Tuesday, April 5, 2016

Dear Educator

Dear Educator,

For the love, it is April and you are tired. I get it, because I am tired too.

In this month you and your students will be faced with testing, contests, concerts, and exhaustion. You have done so much to educate, prepare, and most importantly love your students. It might not seem like now, it might not seem like they care, simply because it is a fight to get them do what you want them to do. But they care.

When you have passed out your last pencil in your extra pencil stash, when you have used your last box of tissues, when you have gone through hours of test prep with your students, when you have graded what seems like 24 hours of AP essays, when you have gone on a marathon IEP writing session, when you have felt the pressure to do more with less, when you have just had to place a kid on suspension, when you have had to tell teachers they don't have a job next school year, when you have had to give the bad news about budgets, when it seems like you have failed, just remember this one thing. This one very important thing.

You are changing the world. 

It just takes one kid. You change one kid's life, you change their world. You are making the biggest difference even when it doesn't seem like it is happening. No matter what is thrown at you. No matter the disappointment, the hurt, the heartbreak, the discouragement, you are changing the world. We live in a time where educators are under the biggest pressure and frankly are so disrespected, I understand the hurt and heartbreak that you feel right now. Because I'm an educator too.

My heart hurts and it breaks.

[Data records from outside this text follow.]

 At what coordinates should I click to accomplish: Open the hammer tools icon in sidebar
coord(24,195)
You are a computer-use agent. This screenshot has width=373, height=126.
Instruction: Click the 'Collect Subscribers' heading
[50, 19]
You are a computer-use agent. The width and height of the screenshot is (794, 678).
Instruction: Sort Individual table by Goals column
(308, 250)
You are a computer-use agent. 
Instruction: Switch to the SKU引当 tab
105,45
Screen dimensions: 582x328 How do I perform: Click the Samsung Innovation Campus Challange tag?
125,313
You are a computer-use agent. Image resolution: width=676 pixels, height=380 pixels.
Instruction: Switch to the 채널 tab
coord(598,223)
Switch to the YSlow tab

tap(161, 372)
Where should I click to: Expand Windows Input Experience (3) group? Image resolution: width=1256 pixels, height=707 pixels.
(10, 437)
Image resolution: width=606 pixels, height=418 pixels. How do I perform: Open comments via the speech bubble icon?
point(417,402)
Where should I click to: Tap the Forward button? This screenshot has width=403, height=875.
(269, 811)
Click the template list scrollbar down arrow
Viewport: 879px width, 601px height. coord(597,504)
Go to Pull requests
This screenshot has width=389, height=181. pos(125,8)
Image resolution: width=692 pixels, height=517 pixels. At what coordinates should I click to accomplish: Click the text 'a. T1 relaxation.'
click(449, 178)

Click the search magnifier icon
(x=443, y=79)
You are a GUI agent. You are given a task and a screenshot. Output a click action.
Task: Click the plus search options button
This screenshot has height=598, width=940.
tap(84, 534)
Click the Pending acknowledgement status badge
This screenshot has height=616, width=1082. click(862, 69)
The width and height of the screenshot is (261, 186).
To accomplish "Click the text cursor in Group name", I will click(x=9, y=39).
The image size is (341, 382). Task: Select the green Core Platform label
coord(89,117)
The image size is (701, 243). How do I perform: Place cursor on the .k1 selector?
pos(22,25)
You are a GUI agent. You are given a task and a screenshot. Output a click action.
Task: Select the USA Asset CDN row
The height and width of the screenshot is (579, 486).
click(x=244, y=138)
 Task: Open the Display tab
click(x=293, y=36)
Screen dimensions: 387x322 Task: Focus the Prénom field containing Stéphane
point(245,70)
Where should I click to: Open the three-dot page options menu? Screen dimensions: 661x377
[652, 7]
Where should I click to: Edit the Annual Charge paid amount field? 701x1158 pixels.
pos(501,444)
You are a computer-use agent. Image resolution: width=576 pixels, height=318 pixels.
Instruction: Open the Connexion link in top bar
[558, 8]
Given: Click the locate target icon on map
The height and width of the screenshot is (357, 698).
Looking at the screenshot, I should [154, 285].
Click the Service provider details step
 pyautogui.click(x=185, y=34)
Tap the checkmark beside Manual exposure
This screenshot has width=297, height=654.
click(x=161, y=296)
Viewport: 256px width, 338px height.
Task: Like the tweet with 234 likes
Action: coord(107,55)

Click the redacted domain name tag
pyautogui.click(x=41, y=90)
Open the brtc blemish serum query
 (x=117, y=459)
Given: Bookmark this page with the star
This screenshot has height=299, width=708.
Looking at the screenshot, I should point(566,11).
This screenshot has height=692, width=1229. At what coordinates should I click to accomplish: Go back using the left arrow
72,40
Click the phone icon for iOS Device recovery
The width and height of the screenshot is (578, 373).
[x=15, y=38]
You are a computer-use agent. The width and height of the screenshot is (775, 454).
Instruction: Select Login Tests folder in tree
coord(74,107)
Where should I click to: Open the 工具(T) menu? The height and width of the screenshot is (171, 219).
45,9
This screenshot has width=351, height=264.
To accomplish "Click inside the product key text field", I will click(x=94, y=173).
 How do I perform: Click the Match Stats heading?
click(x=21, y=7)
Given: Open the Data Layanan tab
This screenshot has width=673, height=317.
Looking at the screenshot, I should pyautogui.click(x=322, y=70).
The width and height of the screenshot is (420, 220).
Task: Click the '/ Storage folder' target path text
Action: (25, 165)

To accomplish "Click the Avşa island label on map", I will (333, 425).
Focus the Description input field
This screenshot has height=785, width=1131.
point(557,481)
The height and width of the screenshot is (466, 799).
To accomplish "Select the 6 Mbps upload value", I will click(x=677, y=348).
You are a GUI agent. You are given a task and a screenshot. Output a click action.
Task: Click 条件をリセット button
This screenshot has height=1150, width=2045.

It breaks for my students, my school district, this state that I love, and this profession that I love so very much. I am tired. I am beat up. I am discouraged. However today I was reminded that I change the world. 

When a choral group that I teach finally gets that difficult passage we have been working on for weeks, when a student gets accepted into a music camp, when they smile and tell me that choir is their favorite part of their day. It seems small, but those little things make everything worth it. 

I know that you are broken, worn out, tired, and ready to give up. But don't stop. Keep going. Keep running. Keep pushing to better yourself and to better your students. They will never remember question seventeen on their state testing, but what they will remember is you. They will remember the lessons you taught them and how you loved them. 

It will be okay. Go and change the world.